Stored data:
^^^^^^^^^^^^^^^^

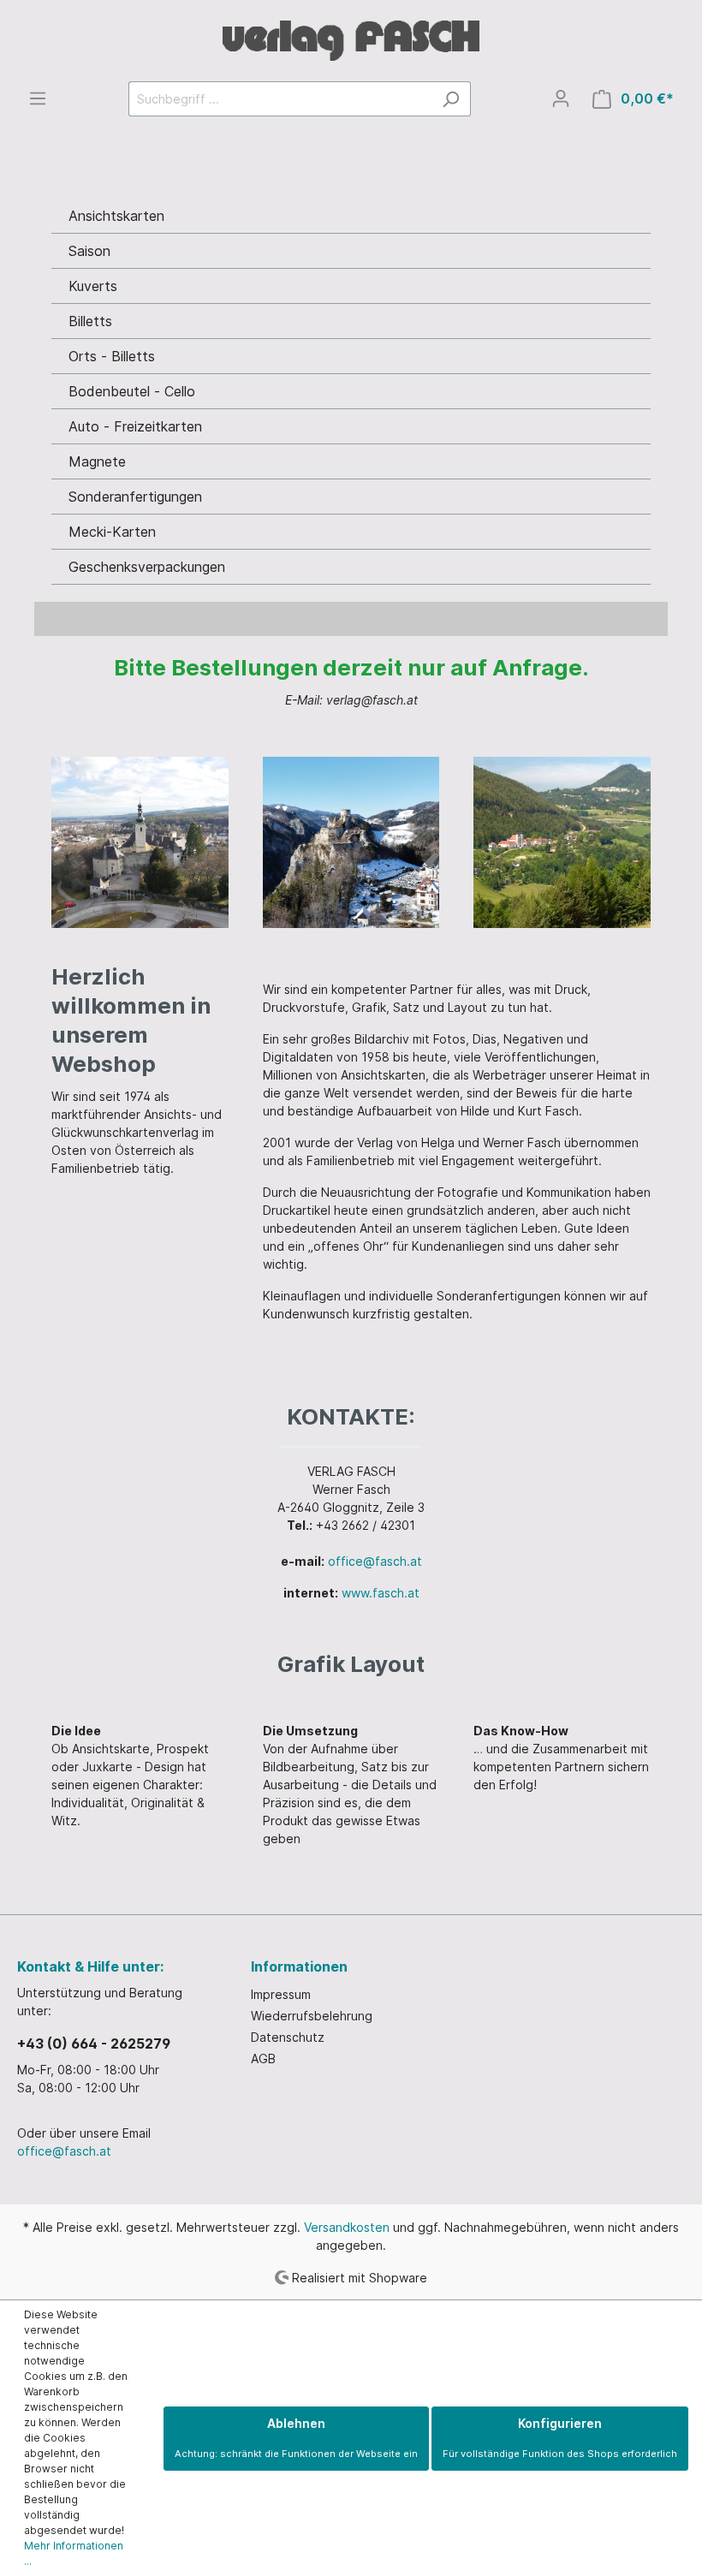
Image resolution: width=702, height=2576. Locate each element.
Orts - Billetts (111, 356)
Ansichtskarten (116, 215)
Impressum (281, 1994)
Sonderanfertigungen (135, 496)
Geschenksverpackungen (146, 566)
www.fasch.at (380, 1592)
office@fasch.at (375, 1561)
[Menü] (37, 98)
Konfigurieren (560, 2438)
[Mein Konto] (560, 98)
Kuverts (92, 285)
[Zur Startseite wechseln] (351, 41)
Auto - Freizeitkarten (135, 426)
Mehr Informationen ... (73, 2553)
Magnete (97, 461)
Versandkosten (347, 2227)
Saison (89, 250)
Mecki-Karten (112, 531)
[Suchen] (451, 98)
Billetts (90, 321)
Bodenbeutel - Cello (131, 391)
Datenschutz (287, 2037)
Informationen (299, 1966)
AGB (263, 2058)
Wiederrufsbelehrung (311, 2015)
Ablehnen (296, 2438)
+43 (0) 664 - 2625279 (93, 2043)
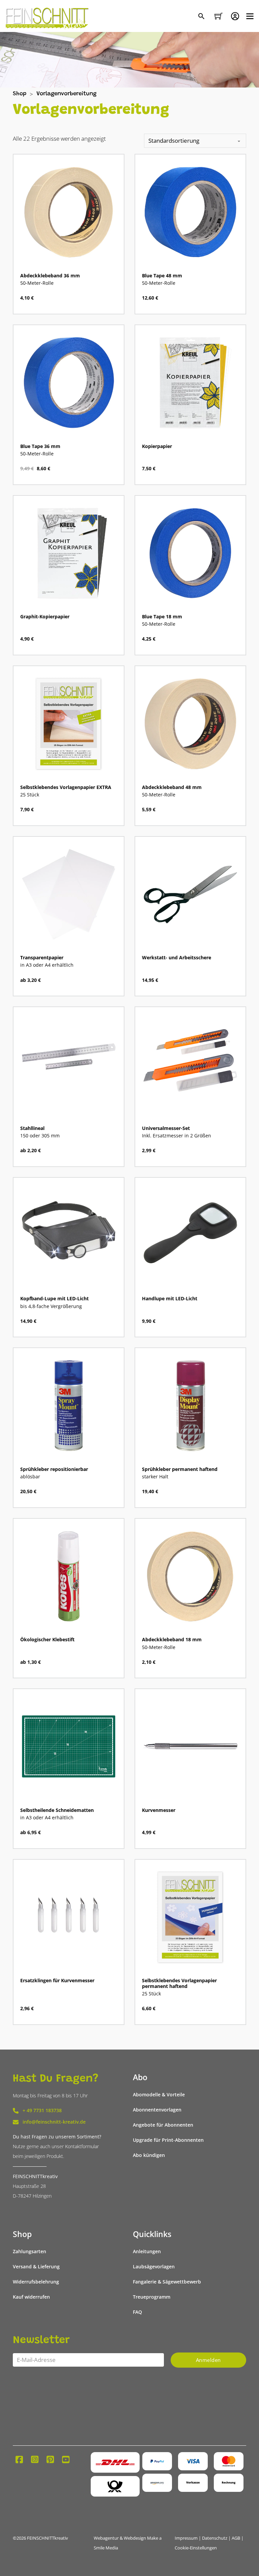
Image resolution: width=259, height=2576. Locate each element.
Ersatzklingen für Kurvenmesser (57, 1981)
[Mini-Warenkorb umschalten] (218, 16)
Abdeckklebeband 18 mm (172, 1640)
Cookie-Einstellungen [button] (196, 2548)
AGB (236, 2538)
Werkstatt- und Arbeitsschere (176, 958)
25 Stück (29, 795)
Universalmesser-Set (166, 1128)
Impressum (186, 2538)
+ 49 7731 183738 (42, 2110)
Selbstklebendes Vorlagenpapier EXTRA (65, 787)
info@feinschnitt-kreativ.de (54, 2122)
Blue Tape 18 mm (162, 617)
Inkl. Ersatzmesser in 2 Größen (176, 1136)
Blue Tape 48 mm (162, 276)
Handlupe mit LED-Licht (169, 1299)
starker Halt (155, 1477)
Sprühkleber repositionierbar (54, 1469)
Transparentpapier (41, 958)
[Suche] (202, 16)
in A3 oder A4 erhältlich (47, 965)
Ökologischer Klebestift (47, 1640)
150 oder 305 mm (40, 1136)
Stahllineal (32, 1128)
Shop (19, 94)
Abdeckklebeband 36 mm (50, 276)
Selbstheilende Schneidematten (57, 1810)
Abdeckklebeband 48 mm (172, 787)
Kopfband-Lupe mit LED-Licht (54, 1299)
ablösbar (30, 1477)
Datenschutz (214, 2538)
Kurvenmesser (158, 1810)
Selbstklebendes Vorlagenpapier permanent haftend (179, 1983)
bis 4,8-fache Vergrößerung (51, 1306)
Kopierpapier (157, 446)
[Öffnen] (250, 16)
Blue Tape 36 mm (40, 446)
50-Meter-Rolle (37, 283)
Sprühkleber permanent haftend (180, 1469)
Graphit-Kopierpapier (44, 617)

^^^^^^^^^^^^^^^^

THE TASK:
Would you filter the records and copy out each line containing "element"?

ANSWER TO THE EXERCISE:
Image resolution: width=702, height=2576. Locate each element.
Image resolution: width=259, height=2576. Locate each element.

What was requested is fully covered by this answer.